Amitabha Bandyopadhyay: The biggest challenge I think was managing the supply chain. It was not just India, the whole world was under lockdown. And a ventilator typically has some 500 parts, flown in from different parts of the world to India. So managing that was a huge challenge. And then convincing the doctors. Doctors cannot take a machine that is not known to be effective for ICU patients, COVID-19 patients. So we had to win their trust. That was not trivial.

Amitabha Bandyopadhyay

India is a hub for healthcare tourism, but there is a paucity of state-of-the-art homegrown medical equipment. Why is that?

SS: It is a chicken-and-egg story. Many doctors think that imported products are better because of which there isn’t a market for domestically-made products; and because there isn’t a market, domestic manufacturers don’t make that investment.

This can only be solved in two ways. One, the government must say it wants to invest in medical infrastructure and give preference to domestic equipment. (The government is one of the biggest buyers of healthcare equipment.) Two, to recognise that there is demand, because outside big cities and big hospitals, smaller hospitals in small towns can’t afford to buy the imported stuff and they’re waiting eagerly for domestic products that are inexpensive but of good quality.

What more can be done to create a thriving ecosystem for such start-ups?

AB: A start-up will thrive only if the company can get its business right. The government is investing a lot in the start-up ecosystem right now. But there are roadblocks. There is no testing or certification process for Indian devices in the country; one option is getting an FDA or CE certificate which is expensive and time-consuming. In the absence of certification, doctors cannot be convinced of the quality of the product. Starting this October, every medical device will have to be certified. But the fear is that there will be a logjam because there aren’t enough testing centres. We need to rapidly increase the testing ecosystem so that a company does not get frustrated waiting to be certified. The testing regimen must be strict, but it should also be friendly and efficient. Ideally, you should get your testing done in a month’s time.
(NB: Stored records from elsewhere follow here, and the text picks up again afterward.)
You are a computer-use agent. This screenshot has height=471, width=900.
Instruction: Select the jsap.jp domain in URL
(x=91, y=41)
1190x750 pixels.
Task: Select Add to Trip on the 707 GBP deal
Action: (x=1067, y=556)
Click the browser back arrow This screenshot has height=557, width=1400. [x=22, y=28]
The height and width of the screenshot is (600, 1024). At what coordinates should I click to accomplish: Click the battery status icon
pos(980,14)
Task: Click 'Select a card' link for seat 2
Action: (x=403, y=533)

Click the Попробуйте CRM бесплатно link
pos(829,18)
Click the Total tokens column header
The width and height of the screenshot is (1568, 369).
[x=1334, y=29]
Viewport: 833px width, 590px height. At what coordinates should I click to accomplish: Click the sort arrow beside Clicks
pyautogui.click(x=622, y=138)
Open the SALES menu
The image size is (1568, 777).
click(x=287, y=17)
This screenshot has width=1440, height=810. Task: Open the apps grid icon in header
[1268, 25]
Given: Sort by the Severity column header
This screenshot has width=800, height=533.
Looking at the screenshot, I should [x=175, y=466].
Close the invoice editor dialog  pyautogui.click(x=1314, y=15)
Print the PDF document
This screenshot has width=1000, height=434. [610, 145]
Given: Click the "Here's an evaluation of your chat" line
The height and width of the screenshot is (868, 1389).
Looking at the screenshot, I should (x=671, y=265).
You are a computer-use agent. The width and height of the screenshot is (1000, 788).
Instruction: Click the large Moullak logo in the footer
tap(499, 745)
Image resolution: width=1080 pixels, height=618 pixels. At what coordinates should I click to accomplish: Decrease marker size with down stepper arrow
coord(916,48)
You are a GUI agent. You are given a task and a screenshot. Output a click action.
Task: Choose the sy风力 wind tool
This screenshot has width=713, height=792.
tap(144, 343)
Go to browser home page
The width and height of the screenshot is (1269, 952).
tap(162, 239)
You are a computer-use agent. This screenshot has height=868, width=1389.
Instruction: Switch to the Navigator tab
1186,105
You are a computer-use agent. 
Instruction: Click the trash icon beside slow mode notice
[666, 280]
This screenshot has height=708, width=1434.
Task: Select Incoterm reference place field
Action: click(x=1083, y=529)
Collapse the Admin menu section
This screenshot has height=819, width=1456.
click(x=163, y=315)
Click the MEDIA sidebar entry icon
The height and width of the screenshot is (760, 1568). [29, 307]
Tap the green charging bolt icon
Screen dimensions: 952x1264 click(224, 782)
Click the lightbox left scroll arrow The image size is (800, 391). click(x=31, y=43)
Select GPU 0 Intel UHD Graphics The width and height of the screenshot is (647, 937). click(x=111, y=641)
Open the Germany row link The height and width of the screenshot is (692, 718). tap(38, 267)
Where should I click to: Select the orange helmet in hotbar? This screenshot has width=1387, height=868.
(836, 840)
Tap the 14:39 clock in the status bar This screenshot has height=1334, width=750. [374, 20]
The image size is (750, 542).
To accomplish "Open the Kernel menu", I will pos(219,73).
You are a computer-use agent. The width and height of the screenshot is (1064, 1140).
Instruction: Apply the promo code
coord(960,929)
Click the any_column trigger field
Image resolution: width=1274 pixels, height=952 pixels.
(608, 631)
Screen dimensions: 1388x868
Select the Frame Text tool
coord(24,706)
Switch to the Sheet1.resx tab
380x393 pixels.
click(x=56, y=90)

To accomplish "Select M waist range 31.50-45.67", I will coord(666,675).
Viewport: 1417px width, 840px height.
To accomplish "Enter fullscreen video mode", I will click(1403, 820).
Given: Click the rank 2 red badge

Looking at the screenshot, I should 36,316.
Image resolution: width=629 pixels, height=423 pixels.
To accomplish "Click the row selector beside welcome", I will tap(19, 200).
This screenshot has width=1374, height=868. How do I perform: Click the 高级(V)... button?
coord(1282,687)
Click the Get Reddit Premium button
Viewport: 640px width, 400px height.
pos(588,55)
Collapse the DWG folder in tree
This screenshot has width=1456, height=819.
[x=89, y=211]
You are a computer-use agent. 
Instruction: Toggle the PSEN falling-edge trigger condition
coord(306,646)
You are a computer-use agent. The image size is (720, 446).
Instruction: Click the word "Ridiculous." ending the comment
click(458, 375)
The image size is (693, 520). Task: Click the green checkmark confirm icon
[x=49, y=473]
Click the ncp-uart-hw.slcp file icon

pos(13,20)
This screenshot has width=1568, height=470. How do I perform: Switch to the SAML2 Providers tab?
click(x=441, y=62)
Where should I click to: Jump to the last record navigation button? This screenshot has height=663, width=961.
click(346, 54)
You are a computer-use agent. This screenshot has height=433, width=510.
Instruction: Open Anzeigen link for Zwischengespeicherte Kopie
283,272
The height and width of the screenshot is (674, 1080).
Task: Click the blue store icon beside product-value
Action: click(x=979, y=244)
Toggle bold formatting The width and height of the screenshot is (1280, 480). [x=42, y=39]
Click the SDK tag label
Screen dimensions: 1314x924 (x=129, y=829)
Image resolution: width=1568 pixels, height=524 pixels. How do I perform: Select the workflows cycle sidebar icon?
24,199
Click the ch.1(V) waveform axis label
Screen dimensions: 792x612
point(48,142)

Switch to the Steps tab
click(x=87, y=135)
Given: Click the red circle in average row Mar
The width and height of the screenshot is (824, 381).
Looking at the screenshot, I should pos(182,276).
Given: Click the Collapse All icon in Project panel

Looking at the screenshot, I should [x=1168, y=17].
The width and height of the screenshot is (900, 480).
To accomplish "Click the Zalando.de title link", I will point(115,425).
How a group of 20 people from diverse backgrounds created an affordable, world-class ventilator during the lockdown

You have said in your book that incubators turned into frontline warriors during the pandemic…

SS: Let’s start with testing kits. In the initial stages, India did not have enough kits to test for COVID-19, because they were imported, they were expensive. But very quickly, there were start-ups. And just as the robotics start-up at IIT Kanpur morphed itself to make ventilators, there were start-ups in adjacent focus areas that said we will make testing kits, and suddenly you had massive capacity. There are examples of start-ups that came up with a variety of sanitisers, so you could do aerial sanitation of public areas like offices, hospitals. Mask production in India went through the roof. A lot of this happened with incubators. Suddenly, incubators are hand-holding start-ups, mentoring them, apart from funding and exposing them to investors, and providing infrastructure. I would say incubator 2.0 is an outcome of COVID-19.